The serum ammonia concentration represents the balance between ammoniagenesis (primarily in the gut and kidney) and hepatic urea synthesis. Because the normal liver’s reserve capacity for urea synthesis is great, elevated serum ammonia concentrations usually indicate significant loss of hepatic function. Hyperlactemia and hypophosphatemia are common derangements in patients undergoing liver resection. Gluconeogenesis in the liver normally consumes 40% to 60% of lactate. During resection or stress, it produces rather than metabolizes it. As such, the arterial plasma lactate concentration is an independent predictor of morbidity and mortality, being higher in nonsurvivors. Hypophosphatemia is encountered in nearly all patients after major liver resection. The pathogenesis is poorly understood and is generally believed to be due to increased phosphate by regenerating hepatocytes or excessive urinary losses.

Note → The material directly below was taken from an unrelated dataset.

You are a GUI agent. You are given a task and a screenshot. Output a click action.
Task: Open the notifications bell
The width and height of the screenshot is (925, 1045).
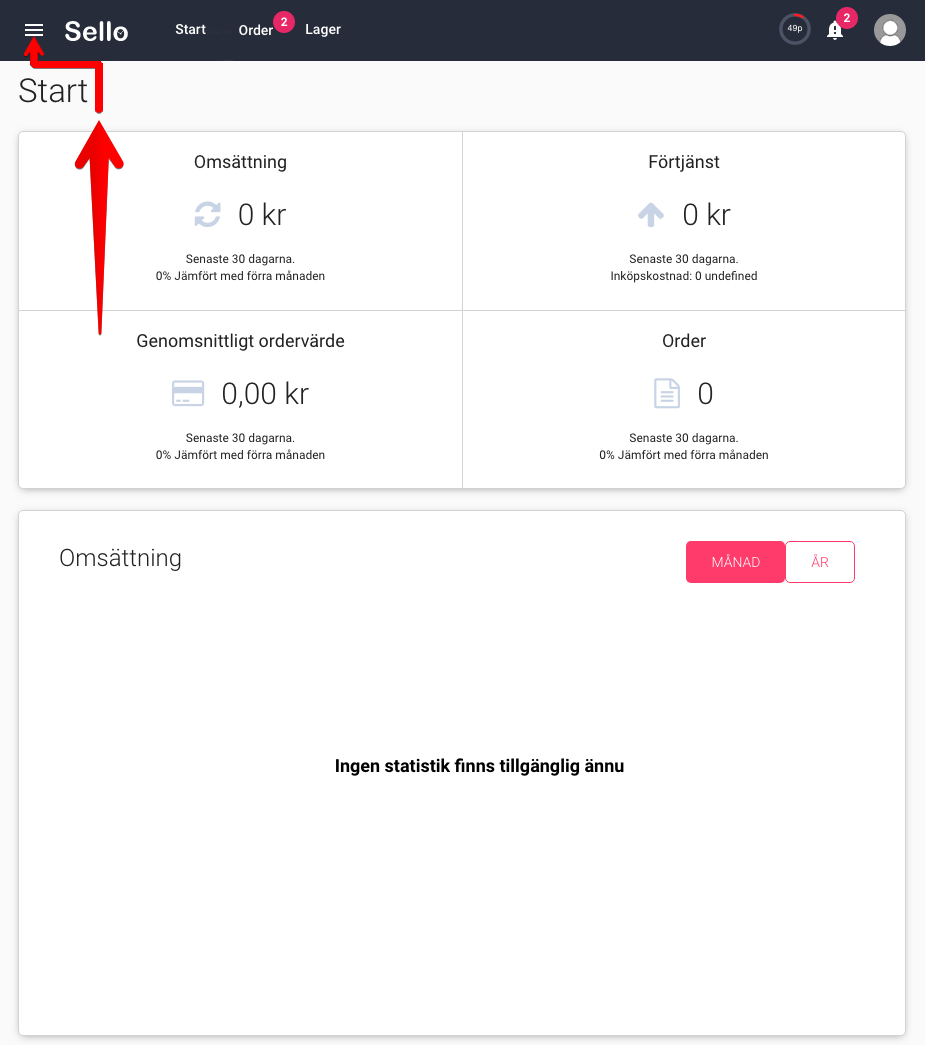(834, 31)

Jaundice is the most common and easily recognized sign suggesting hepatic dysfunction. Bilirubin is the primary end product of hemoglobin metabolism. The uptake and transport of unconjugated bilirubin into hepatocytes is followed by hepatic conjugation with glucuronide and subsequent excretion into bile canaliculi. A total bilirubin concentration greater than 1.5 mg/dL is considered abnormal. Diagnosing hyperbilirubinemia includes clinical history, physical examination, biochemical testing, and hepatobiliary imaging. Alkaline phosphatase (ALP) and bilirubin levels are routinely assessed, and the level of gamma-glutamyl transferase is often measured as an additional aid toward diagnosis in certain situations because of its high sensitivity but low specificity.

Postoperative jaundice can be categorized into three groups: (1) prehepatic (bilirubin production exceeds excretion); (2) intrahepatic (acute or subacute hepatocellular injury with or without preexisting liver disease); (3) posthepatic (cholestasis from obstruction of bile flow).